Fadwa Tuqan (1917-2003), the Grande Dame of Palestinian letters, is also known as "The Poet of Palestine." She is generally considered to be one of the very best contemporary Arab poets. The sister of the poet Ibrahim Tuqan, she was born in Nablus in 1917. She began writing in traditional forms, but later became a pioneer of Arabic free verse. Her work often deals with feminine explorations of love and social protest. After the Nakba ("Catastrophe") of 1948 she began to write about Israel's occupation of Palestinian territories. Then, after the Six Day War of 1967, she also began writing patriotic poems. Her autobiography Difficult Journey―Mountainous Journey was translated into English in 1990. Tuqan received the International Poetry Award, the Jerusalem Award for Culture and Arts and the United Arab Emirates Award, the latter two both in 1990. She also received the Honorary Palestine prize for poetry in 1996. She was the subject of a documentary film directed by novelist Liana Bader in 1999. Tuqan died on December 12, 2003 during the height of the Al-Aqsa Intifada, while her hometown of Nablus was under siege. Her poem "Wahsha: Moustalhama min Qanoon al Jathibiya" ("Longing: Inspired by the Law of Gravity") was one of the last poems she penned, while largely bedridden. Tuqan is widely considered to be a symbol of the Palestinian cause and is "one of the most distinguished figures of modern Arabic literature." In his obituary for The Guardian, Lawrence Joffe wrote: "The Palestinian poet Fadwa Tuqan, who has died aged 86, forcefully expressed a nation's sense of loss and defiance. Moshe Dayan, the Israeli general, likened reading one of Tuqan's poems to facing 20 enemy commandos." In her poem "Martyrs Of The Intifada," Tuqan wrote of young stone-throwers:

They died standing, blazing on the road
Shining like stars, their lips pressed to the lips of life
They stood up in the face of death
Then disappeared like the sun.

Yet the true power of her words derived not from warlike imagery, but from their affirmation of Palestinian identity and the dream of return.
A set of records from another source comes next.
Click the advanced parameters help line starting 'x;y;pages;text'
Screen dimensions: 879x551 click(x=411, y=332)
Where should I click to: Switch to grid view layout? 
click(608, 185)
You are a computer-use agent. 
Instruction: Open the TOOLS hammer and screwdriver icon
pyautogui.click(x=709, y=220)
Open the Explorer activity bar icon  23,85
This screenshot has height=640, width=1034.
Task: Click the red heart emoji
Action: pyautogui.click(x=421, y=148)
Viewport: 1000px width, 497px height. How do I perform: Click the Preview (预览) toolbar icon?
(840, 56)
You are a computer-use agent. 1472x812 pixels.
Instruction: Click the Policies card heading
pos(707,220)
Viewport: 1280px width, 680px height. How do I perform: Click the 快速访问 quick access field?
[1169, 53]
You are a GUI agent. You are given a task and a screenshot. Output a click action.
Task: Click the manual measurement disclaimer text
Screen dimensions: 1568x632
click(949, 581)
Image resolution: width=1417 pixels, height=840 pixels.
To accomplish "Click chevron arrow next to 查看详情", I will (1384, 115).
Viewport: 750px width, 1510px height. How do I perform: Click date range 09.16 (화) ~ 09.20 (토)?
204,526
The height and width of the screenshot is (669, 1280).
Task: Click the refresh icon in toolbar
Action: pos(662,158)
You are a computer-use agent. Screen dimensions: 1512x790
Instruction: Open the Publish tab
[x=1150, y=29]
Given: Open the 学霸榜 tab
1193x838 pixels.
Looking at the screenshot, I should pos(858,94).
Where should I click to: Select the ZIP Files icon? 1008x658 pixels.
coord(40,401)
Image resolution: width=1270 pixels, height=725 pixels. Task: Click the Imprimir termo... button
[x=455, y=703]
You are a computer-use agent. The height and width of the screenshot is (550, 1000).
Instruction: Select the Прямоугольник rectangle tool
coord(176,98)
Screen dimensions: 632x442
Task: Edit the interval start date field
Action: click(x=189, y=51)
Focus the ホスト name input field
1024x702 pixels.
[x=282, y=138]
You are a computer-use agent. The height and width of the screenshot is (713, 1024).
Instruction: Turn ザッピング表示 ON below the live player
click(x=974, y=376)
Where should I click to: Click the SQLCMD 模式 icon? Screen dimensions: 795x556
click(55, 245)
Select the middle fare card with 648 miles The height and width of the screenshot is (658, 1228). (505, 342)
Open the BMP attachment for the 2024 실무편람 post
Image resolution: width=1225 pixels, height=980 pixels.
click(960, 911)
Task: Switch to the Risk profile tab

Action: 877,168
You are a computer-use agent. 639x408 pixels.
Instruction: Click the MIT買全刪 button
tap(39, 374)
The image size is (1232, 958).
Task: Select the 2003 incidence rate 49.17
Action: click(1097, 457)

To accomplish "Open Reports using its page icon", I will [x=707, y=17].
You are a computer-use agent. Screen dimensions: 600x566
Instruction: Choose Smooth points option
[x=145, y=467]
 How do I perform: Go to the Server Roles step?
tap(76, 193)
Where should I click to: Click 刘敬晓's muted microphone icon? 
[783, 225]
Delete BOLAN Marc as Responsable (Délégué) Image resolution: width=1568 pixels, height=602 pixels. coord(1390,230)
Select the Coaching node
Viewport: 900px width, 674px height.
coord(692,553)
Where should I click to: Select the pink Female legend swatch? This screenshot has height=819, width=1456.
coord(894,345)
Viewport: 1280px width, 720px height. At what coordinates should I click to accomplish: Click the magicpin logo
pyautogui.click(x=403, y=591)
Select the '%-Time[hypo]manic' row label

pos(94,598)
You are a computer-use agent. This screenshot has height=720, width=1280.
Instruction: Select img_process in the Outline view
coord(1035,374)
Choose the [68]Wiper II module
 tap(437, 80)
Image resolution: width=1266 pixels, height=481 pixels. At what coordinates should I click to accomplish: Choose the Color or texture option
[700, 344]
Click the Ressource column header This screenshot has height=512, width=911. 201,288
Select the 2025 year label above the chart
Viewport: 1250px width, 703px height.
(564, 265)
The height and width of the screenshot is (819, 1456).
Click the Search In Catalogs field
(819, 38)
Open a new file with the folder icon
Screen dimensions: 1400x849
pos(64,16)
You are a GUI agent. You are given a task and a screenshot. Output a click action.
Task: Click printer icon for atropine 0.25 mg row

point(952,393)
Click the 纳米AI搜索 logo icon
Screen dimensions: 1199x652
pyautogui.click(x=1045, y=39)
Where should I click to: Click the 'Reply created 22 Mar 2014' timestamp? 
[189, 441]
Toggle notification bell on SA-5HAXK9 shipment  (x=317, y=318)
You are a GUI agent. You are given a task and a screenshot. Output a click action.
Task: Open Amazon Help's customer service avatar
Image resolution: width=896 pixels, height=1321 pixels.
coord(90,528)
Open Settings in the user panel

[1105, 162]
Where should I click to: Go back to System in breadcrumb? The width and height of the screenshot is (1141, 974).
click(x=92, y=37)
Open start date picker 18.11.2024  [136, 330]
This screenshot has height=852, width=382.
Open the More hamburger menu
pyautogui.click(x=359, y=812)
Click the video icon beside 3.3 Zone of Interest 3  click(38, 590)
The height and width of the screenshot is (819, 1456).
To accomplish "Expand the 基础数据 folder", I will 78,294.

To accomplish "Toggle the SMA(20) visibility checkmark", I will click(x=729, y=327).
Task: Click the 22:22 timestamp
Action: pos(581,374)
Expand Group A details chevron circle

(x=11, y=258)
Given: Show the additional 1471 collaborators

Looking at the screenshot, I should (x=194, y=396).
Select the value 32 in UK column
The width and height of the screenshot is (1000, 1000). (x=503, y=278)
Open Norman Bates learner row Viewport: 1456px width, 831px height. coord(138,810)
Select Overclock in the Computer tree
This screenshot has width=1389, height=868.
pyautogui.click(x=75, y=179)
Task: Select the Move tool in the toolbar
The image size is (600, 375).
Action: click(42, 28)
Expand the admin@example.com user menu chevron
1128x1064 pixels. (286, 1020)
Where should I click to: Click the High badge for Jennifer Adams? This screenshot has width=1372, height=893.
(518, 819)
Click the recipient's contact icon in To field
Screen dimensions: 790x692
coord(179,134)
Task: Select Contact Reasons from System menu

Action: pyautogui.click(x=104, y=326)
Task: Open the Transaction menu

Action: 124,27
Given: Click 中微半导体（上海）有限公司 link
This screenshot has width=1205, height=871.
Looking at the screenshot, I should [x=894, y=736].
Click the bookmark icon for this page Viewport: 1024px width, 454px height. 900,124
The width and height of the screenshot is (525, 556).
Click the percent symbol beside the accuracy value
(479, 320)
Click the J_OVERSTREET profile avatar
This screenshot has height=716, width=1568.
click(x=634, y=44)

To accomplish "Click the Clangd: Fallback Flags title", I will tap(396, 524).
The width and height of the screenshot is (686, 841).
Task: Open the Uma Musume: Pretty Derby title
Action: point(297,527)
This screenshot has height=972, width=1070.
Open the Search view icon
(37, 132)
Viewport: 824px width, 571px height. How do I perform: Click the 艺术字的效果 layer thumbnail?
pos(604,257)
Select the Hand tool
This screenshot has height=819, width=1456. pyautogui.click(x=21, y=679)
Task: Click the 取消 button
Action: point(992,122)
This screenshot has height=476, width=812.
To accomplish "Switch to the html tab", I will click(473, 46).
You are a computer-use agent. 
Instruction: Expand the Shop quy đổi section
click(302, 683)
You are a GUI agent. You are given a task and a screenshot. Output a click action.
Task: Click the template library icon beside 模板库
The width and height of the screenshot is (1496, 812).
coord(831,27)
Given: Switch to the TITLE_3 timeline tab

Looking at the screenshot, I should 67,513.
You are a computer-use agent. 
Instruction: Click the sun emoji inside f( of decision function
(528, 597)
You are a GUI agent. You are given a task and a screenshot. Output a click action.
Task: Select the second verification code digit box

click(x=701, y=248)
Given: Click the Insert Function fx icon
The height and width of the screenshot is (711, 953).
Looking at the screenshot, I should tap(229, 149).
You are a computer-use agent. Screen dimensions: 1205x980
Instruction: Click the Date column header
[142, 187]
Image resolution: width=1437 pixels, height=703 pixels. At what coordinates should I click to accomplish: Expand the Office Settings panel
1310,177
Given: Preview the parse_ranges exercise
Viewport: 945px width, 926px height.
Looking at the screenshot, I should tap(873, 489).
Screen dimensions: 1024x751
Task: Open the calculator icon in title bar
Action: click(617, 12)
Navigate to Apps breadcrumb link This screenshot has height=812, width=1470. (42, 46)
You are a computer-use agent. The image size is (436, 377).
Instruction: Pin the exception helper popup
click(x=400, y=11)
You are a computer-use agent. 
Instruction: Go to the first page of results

This page contains modern English translations of the poems of Fadwa Tuqan. For explanations of how he translates and why he calls his results "loose translations" and "interpretations" please click here: Michael R. Burch Translation Methods and Credits to Other Translators



Enough for Me
by Fadwa Tuqan
loose translation/interpretation by Michael R. Burch

Enough for me to lie in the earth,
to be buried in her,
to sink meltingly into her fecund soil, to vanish ...
only to spring forth like a flower
brightening the play of my countrymen's children.

Enough for me to remain
in my native soil's embrace,
to be as close as a handful of dirt,
a sprig of grass,
a wildflower.



Existence
by Fadwa Tuqan
loose translation/interpretation by Michael R. Burch

In my solitary life, I was a lost question;
in the encompassing darkness,
my answer lay concealed.

You were a bright new star
revealed by fate,
radiating light from the fathomless darkness.

The other stars rotated around you
—once, twice —
until I perceived
your unique radiance.

Then the bleak blackness broke
and in the twin tremors
of our entwined hands
I had found my missing answer.

Oh you! Oh you intimate, yet distant!
Don't you remember the coalescence
Of our spirits in the flames?
Of my universe with yours?
Of the two poets?
Despite our great distance,
Existence unites us.



Nothing Remains
by Fadwa Tuqan
loose translation/interpretation by Michael R. Burch

Tonight, we’re together,
but tomorrow you'll be hidden from me again,
thanks to life’s cruelty.

The seas will separate us ...
Oh!—Oh!—If I could only see you!
But I'll never know ...
where your steps led you,
which routes you took,
or to what unknown destinations
your feet were compelled.

You will depart and the thief of hearts,
the denier of beauty,
will rob us of all that's dear to us,
will steal our happiness,
leaving our hands empty.

Tomorrow at dawn you'll vanish like a phantom,
dissipating into a delicate mist
dissolving quickly in the summer sun.

Your scent—your scent!—contains the essence of life,
filling my heart
as the earth absorbs the lifegiving rain.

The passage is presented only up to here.